The overwhelming majority of businesses in the U.S. are not C-corporations subject to the corporate tax. Rather, most businesses—about 95 percent—are “pass-throughs,” which have their income “pass through” to their owners to be taxed under the individual income tax.

Pass-through businesses include sole proprietorships, partnerships, and S-corporations. Because these businesses’ decisions are affected by both corporate and individual tax systems, earn a majority of U.S. business income, range in size and complexity, and operate economy-wide in a variety of industries, they represent unusual challenges to tax reform.

Both the Trump administration and the 2016 House Republican tax reform plan propose large reductions in taxes paid on business income, including taxes paid by owners of pass-through businesses. For instance, the Trump tax plan proposes reducing the corporate tax rate from 35 percent to 15 percent and the top tax rate on income earned from pass-through business from 39.6 percent to 15 percent.

To help understand the policy considerations surrounding the taxation of pass-through businesses and the implications of potential reforms, here are nine facts about pass-throughs and the current U.S. approach to taxing business.

Click on each fact to jump to its discussion.

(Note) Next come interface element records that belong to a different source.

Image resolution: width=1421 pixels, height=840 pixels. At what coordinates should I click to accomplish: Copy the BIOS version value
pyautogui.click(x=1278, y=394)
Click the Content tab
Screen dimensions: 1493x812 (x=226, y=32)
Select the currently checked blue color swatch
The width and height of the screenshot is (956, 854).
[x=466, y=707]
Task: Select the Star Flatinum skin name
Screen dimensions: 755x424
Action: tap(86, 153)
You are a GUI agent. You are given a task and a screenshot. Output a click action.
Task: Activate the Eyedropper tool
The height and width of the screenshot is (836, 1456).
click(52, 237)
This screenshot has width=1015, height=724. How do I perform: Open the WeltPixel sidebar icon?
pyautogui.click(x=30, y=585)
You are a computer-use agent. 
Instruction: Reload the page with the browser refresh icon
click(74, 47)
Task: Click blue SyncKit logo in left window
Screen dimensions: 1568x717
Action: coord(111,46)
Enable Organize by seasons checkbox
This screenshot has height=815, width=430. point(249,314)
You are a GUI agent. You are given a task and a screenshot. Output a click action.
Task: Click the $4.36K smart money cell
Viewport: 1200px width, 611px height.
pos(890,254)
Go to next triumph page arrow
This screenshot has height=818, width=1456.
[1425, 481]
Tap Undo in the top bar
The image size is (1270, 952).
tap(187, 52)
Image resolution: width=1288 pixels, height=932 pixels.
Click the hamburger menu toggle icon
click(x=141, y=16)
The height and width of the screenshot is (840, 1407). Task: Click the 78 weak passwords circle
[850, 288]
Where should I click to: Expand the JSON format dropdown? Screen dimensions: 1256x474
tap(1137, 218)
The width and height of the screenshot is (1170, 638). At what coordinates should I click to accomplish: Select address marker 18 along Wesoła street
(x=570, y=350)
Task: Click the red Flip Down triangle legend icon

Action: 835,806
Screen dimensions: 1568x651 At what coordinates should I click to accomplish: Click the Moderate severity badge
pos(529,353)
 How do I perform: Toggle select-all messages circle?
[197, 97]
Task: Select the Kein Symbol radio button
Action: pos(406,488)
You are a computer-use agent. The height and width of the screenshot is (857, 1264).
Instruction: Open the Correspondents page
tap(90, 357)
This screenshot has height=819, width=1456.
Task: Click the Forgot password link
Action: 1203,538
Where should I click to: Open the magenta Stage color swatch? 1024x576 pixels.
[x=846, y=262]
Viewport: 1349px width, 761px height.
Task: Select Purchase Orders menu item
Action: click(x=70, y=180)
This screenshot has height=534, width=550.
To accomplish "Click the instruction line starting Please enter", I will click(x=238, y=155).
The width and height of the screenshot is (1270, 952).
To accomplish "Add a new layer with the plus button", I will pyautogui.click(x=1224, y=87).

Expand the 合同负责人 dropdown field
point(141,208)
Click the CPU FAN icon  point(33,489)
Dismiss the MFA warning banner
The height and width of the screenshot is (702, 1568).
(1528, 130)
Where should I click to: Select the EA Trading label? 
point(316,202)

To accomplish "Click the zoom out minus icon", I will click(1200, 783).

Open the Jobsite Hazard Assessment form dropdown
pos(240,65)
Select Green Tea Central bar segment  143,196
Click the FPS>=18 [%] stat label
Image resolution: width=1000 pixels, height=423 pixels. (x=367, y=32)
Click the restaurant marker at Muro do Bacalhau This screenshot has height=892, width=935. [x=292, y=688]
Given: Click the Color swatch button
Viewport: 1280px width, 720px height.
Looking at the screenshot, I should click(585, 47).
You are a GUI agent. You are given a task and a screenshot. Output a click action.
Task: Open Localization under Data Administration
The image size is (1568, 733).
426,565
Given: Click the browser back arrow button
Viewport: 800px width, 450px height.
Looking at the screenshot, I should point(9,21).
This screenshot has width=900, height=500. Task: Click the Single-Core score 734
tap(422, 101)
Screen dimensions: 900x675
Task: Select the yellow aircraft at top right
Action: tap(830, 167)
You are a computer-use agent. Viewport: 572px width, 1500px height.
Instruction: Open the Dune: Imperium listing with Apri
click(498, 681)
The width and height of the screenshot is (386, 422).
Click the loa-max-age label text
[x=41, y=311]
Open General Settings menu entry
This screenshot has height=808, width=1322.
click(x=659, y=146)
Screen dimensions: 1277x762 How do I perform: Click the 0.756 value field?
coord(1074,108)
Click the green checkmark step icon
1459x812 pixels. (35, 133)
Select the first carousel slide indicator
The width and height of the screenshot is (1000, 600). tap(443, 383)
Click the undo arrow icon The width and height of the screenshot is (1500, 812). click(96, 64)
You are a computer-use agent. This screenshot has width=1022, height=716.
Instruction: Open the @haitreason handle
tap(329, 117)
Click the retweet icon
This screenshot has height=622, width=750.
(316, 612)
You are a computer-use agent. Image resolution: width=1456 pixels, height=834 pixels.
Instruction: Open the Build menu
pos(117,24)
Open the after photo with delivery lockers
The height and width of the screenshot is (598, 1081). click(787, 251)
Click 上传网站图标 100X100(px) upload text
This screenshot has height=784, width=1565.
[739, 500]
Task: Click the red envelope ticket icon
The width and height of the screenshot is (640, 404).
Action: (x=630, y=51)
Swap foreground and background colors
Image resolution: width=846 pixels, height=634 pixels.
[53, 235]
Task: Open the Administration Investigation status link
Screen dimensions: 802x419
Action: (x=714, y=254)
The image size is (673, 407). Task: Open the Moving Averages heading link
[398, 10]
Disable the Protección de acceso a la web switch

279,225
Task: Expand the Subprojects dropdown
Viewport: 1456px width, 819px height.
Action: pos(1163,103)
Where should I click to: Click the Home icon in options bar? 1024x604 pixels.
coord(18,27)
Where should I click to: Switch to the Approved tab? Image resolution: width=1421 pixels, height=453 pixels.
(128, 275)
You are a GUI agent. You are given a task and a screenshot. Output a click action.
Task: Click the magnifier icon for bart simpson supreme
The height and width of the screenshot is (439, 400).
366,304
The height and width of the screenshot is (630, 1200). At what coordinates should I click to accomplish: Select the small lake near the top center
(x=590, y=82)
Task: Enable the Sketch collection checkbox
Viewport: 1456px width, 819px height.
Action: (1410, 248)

  1. Most businesses are pass-throughs.
    Of the 26 million businesses in 2014, 95 percent were pass-throughs, while only 5 percent were C-corporations.
  2. Almost all businesses are small.
    In 2014, almost 99 percent of businesses, whether pass-through businesses or C-corporations, had $10 million or less in sales or receipts.
  3. Pass-throughs are not necessarily small businesses.
    A small number of large businesses account for the majority of pass-through profits and economic activity.
  4. Pass through businesses now earn a majority of business income.
    In the early 1980s, C-corporations produced almost all business income.  In 2013, only 44 percent of the income of business owners was earned through C-corporations.
  5. Pass-through businesses pay lower tax rates than C-corporations.
    The gap between the lower tax rate on pass-throughs and the higher rates faced by C-corporations creates a major incentive for businesses to un-incorporate and to organize as pass-throughs. 
  6. The multitude of business types encourages inefficient tax avoidance.
    With so many options to choose from when determining how to structure a business and whether to distribute business income as profits, wages, or capital gains, business owners have considerable incentive and ability to avoid tax.
  7. The growth of pass-through businesses has eroded corporate and payroll revenues.
    If the relative shares of pass-through and C-corporate activity were held at 1980 levels, the average tax rate on business income in 2011 would have produced at least $100 billion in additional revenue in 2011 alone.
  8. Pass-through income is primarily earned by high-income individuals.
    About 70 percent of partnership income accrues to the top 1 percent, compared to less than 50 percent of corporate dividends and 11 percent of wages.
  9. Pass-through businesses are responsible for a significant share of the tax gap.
    About 41 percent of the tax gap from 2008-2010, or $190 billion, was due to pass-throughs underreporting income and thus paying too little income tax.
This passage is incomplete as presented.